Erik Armitage paid tribute on Montana Public Radio to author, James Welch, and the lessons he learned through his universities studies readying the author specializing in Montana history and storytelling.
Taking a writing class at UM seemed like a good idea for someone who likes to read, especially someone who likes to read about Montana history. Maybe I’d even learn how to write something meaningful. Lord knows I’ve tried. I wasn’t attempting to write a best seller, just trying to chronicle some of my own family history on paper. “How hard can it be to just tell a story the way it happened?” I told myself after reading my own drivel.
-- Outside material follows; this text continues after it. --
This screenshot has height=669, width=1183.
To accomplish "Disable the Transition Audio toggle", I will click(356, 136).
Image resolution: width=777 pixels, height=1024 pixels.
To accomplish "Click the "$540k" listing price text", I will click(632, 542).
I was reminded of my wife telling me to make white chicken chili. “How do I do that?” I said. “All the ingredients are on the counter. Do this, this and this. I’ll be home at 6:00”. Ok, simple enough. When it was done it tasted like dishwater. After doing the dishes. Writing is the same way. I have all the ingredients; Pen, paper, an ability to read. I’ve read dozens and dozens of non-fiction books so I should have some grasp of at least being able to form a sentence, right? Dirty dishwater.
Armitage wrote about the ethos Welch brought to his writing, telling stories of “sadness heaped on sadness,” and how the author connected with the reader through emotion. He summed it up with:
It is an incredible thing to form words together to elicit emotion and draw out passion. To make you laugh or cry, to make you smell gun smoke. To make you want to talk to your dead grandmother just one more time.
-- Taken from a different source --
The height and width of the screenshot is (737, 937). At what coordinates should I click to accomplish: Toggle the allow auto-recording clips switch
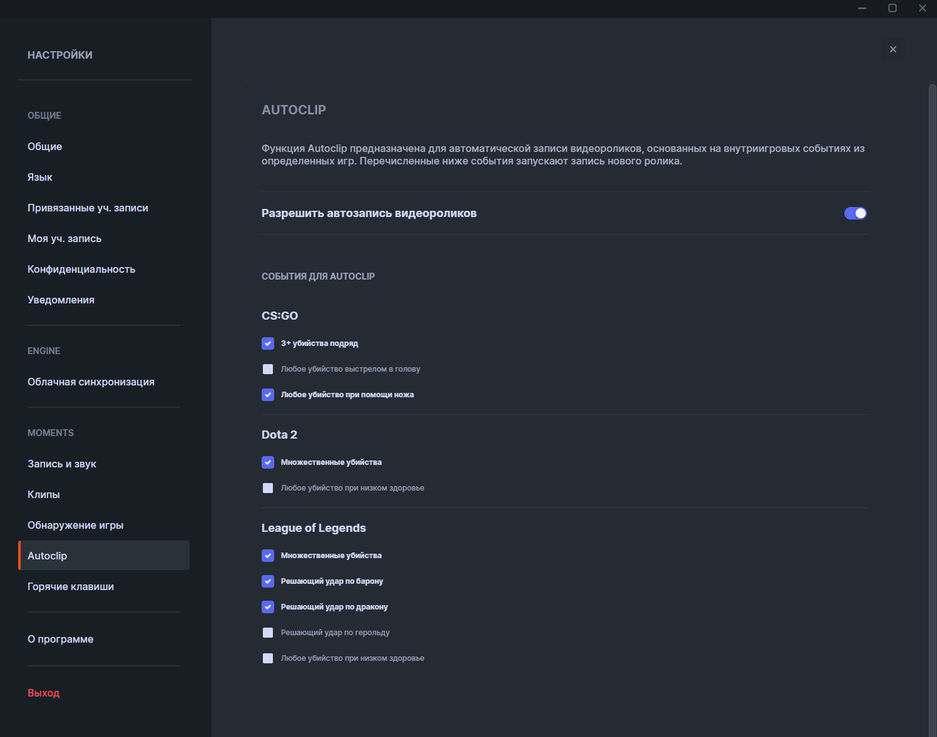(855, 213)
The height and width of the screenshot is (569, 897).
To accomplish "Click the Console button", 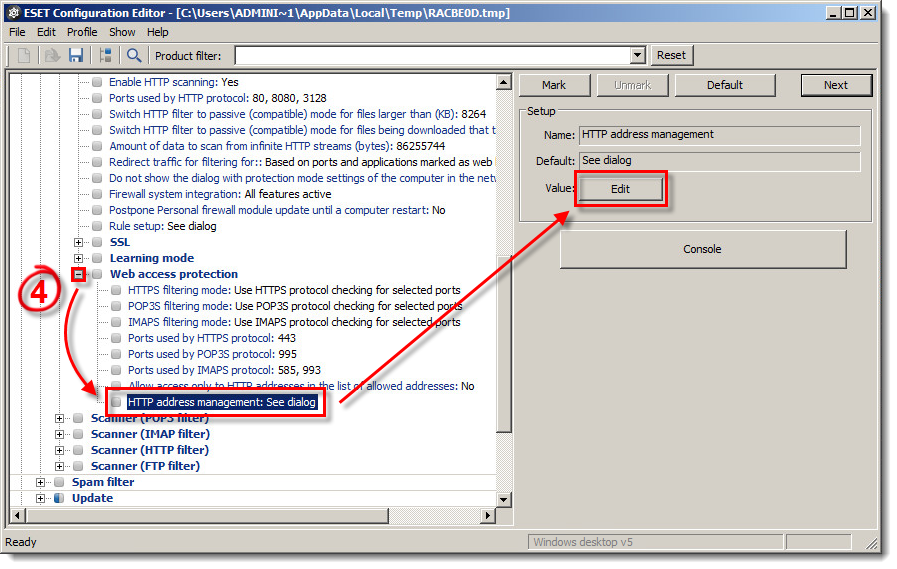I will (702, 249).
Each Monday (and the second Saturday of the month), Writers in the Grove members struggle with a new prompt by exploring emotions to elicit passions in others in their 15 minute creative writing ventures. We explore sadness, relationships, loss, happiness, joy, mystery, self-examination, doubt, wonder, curiosity, jealousy, anger, regret, and every emotional state to help tell our stories.
We’ve learned to show not tell as we write in a hurry before the countdown ends. We’ve learned to create characters easily recognized, and tap into storytelling techniques that connect with readers, sweeping them into our stories.
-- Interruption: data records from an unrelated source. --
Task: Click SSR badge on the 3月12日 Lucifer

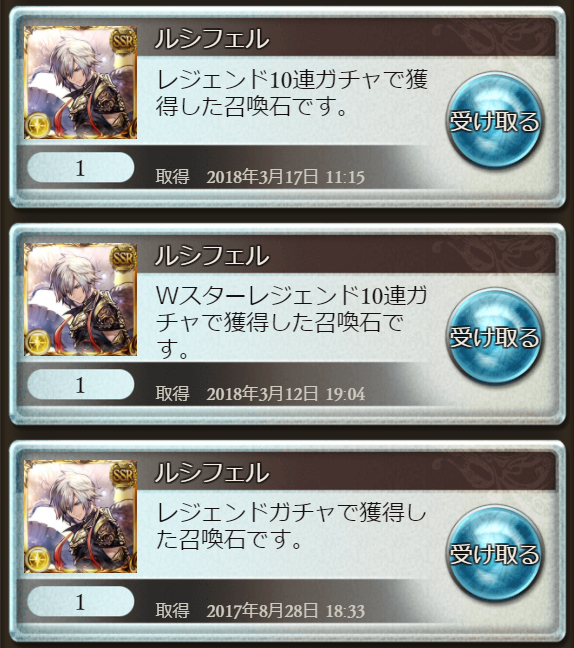Action: [123, 258]
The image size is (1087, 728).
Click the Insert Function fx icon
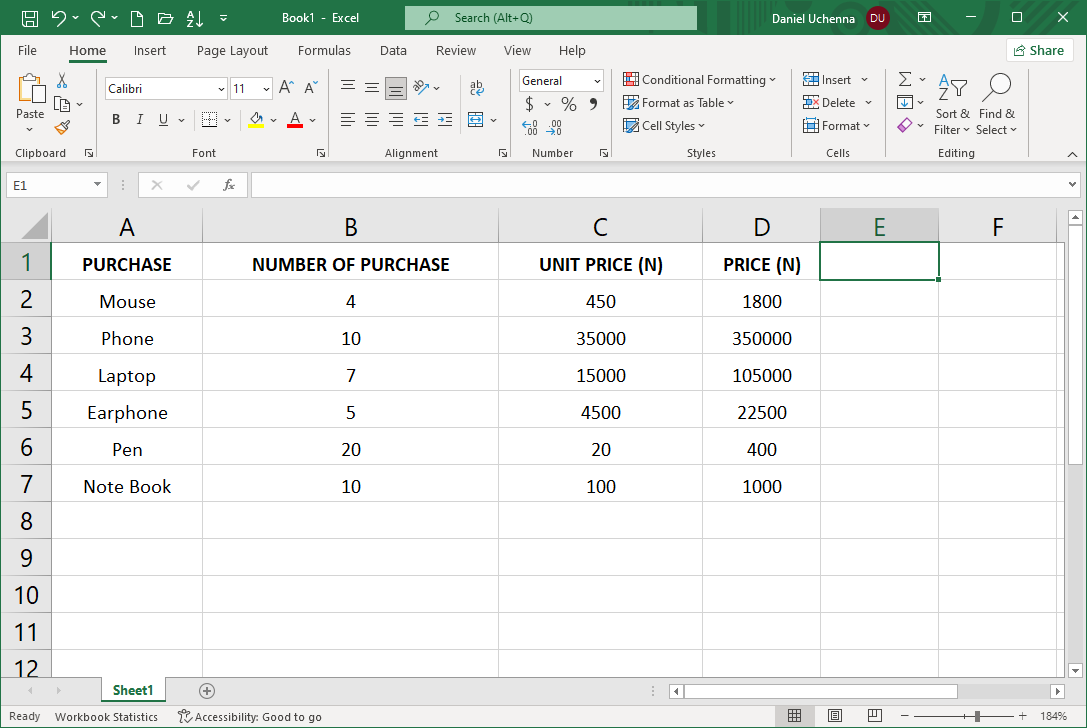(229, 185)
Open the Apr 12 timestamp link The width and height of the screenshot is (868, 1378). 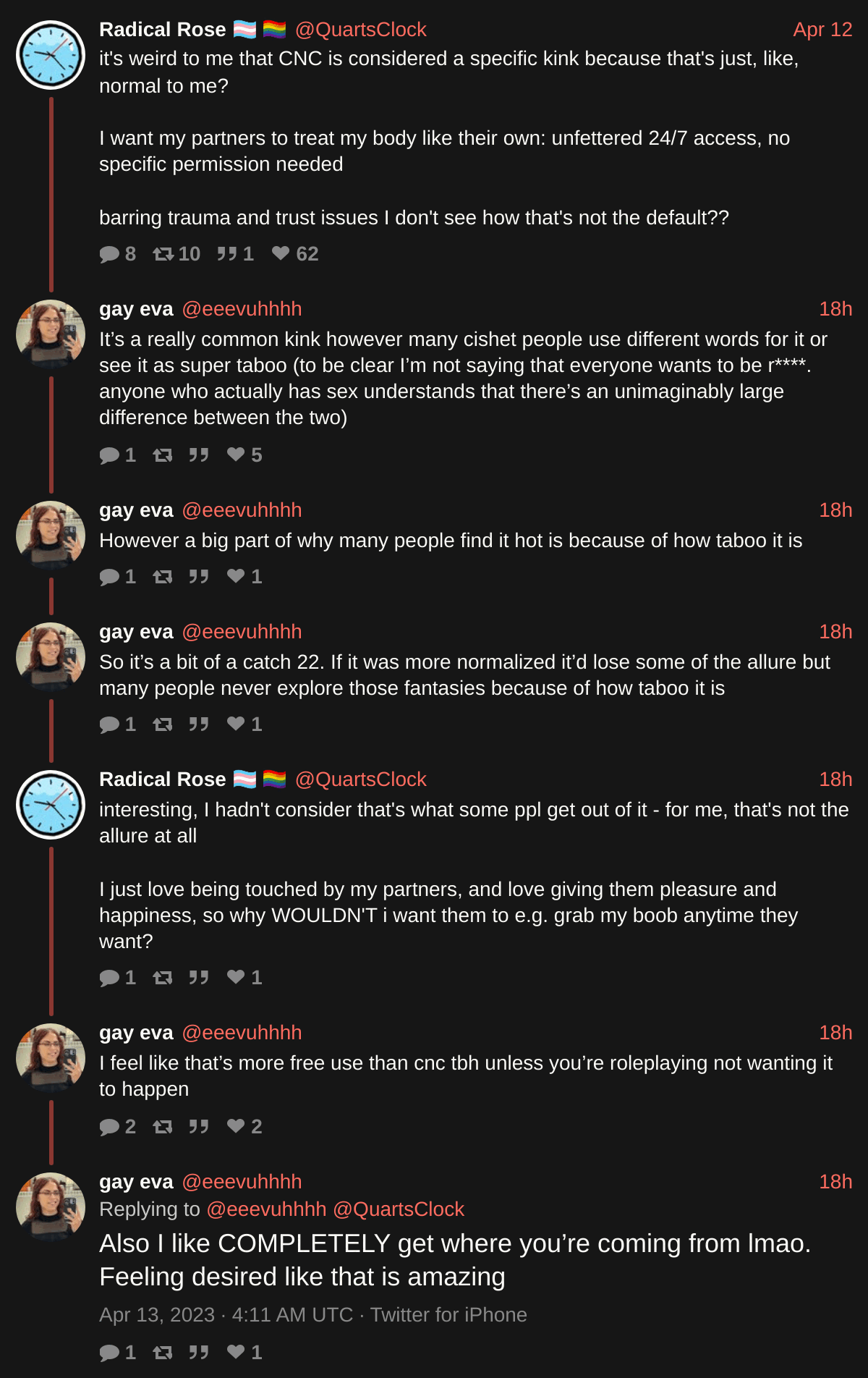point(822,30)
If we don’t connect with our emotions as we write, it’s all dishwater. We have the ingredients, so why do we tend to write dishwater.
That’s the secret sauce for writers shifting from just writing to true storytelling. The recipe before us is the same stuff available to everyone. It’s your passion for the final result that makes your main entree a success, and makes the writing not taste like dishwater.